> _Required action_: Would you give the data below back exactly as it reads?

Data excerpts:

......

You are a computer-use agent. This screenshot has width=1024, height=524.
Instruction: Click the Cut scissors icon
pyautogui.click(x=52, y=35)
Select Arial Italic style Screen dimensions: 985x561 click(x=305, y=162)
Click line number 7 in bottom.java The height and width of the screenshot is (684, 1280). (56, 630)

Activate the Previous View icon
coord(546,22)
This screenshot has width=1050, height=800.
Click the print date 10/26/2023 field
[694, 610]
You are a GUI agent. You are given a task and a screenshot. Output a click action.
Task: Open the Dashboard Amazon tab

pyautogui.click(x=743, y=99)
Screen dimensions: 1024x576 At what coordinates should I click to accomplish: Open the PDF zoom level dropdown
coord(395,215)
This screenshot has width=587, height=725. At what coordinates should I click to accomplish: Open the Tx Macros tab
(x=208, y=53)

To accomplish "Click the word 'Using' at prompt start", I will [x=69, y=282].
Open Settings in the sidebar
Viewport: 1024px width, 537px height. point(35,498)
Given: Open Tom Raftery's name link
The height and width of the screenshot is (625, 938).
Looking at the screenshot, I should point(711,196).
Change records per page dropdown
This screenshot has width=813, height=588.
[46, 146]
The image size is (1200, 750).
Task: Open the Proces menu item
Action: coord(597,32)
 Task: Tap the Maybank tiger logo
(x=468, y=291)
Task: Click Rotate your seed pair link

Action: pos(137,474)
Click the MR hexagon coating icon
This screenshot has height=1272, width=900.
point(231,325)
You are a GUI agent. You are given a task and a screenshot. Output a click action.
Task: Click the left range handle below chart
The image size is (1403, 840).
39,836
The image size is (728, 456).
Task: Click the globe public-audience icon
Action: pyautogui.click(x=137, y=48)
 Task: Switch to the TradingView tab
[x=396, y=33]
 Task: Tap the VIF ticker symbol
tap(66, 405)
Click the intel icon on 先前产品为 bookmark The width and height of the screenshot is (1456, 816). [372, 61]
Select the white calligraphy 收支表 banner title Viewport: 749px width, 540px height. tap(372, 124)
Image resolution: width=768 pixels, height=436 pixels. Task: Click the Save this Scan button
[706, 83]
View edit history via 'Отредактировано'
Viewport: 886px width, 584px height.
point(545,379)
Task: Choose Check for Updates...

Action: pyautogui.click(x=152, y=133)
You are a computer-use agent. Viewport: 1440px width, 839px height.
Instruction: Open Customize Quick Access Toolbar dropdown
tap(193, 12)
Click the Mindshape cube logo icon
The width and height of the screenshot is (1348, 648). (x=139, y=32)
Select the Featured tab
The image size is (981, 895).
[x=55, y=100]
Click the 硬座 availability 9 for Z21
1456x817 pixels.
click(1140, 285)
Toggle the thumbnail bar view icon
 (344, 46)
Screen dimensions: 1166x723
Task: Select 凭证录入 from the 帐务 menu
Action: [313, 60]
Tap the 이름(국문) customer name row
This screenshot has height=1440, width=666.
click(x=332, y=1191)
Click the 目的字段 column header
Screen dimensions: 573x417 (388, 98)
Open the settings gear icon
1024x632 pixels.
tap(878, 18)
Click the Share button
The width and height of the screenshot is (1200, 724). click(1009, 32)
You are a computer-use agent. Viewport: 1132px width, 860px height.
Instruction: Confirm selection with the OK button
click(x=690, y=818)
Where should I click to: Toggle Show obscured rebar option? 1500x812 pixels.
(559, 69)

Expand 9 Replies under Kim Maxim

......

> _Answer area_:
You are a computer-use agent. This screenshot has width=1024, height=524.
Instruction: Click the Cut scissors icon
pyautogui.click(x=52, y=35)
Select Arial Italic style Screen dimensions: 985x561 click(x=305, y=162)
Click line number 7 in bottom.java The height and width of the screenshot is (684, 1280). (56, 630)

Activate the Previous View icon
coord(546,22)
This screenshot has width=1050, height=800.
Click the print date 10/26/2023 field
[694, 610]
You are a GUI agent. You are given a task and a screenshot. Output a click action.
Task: Open the Dashboard Amazon tab

pyautogui.click(x=743, y=99)
Screen dimensions: 1024x576 At what coordinates should I click to accomplish: Open the PDF zoom level dropdown
coord(395,215)
This screenshot has width=587, height=725. At what coordinates should I click to accomplish: Open the Tx Macros tab
(x=208, y=53)

To accomplish "Click the word 'Using' at prompt start", I will [x=69, y=282].
Open Settings in the sidebar
Viewport: 1024px width, 537px height. point(35,498)
Given: Open Tom Raftery's name link
The height and width of the screenshot is (625, 938).
Looking at the screenshot, I should point(711,196).
Change records per page dropdown
This screenshot has width=813, height=588.
[46, 146]
The image size is (1200, 750).
Task: Open the Proces menu item
Action: coord(597,32)
 Task: Tap the Maybank tiger logo
(x=468, y=291)
Task: Click Rotate your seed pair link

Action: pos(137,474)
Click the MR hexagon coating icon
This screenshot has height=1272, width=900.
point(231,325)
You are a GUI agent. You are given a task and a screenshot. Output a click action.
Task: Click the left range handle below chart
The image size is (1403, 840).
39,836
The image size is (728, 456).
Task: Click the globe public-audience icon
Action: pyautogui.click(x=137, y=48)
 Task: Switch to the TradingView tab
[x=396, y=33]
 Task: Tap the VIF ticker symbol
tap(66, 405)
Click the intel icon on 先前产品为 bookmark The width and height of the screenshot is (1456, 816). [372, 61]
Select the white calligraphy 收支表 banner title Viewport: 749px width, 540px height. tap(372, 124)
Image resolution: width=768 pixels, height=436 pixels. Task: Click the Save this Scan button
[706, 83]
View edit history via 'Отредактировано'
Viewport: 886px width, 584px height.
point(545,379)
Task: Choose Check for Updates...

Action: pyautogui.click(x=152, y=133)
You are a computer-use agent. Viewport: 1440px width, 839px height.
Instruction: Open Customize Quick Access Toolbar dropdown
tap(193, 12)
Click the Mindshape cube logo icon
The width and height of the screenshot is (1348, 648). (x=139, y=32)
Select the Featured tab
The image size is (981, 895).
[x=55, y=100]
Click the 硬座 availability 9 for Z21
1456x817 pixels.
click(1140, 285)
Toggle the thumbnail bar view icon
 (344, 46)
Screen dimensions: 1166x723
Task: Select 凭证录入 from the 帐务 menu
Action: [313, 60]
Tap the 이름(국문) customer name row
This screenshot has height=1440, width=666.
click(x=332, y=1191)
Click the 目的字段 column header
Screen dimensions: 573x417 (388, 98)
Open the settings gear icon
1024x632 pixels.
tap(878, 18)
Click the Share button
The width and height of the screenshot is (1200, 724). click(1009, 32)
You are a computer-use agent. Viewport: 1132px width, 860px height.
Instruction: Confirm selection with the OK button
click(x=690, y=818)
Where should I click to: Toggle Show obscured rebar option? 1500x812 pixels.
(559, 69)

Expand 9 Replies under Kim Maxim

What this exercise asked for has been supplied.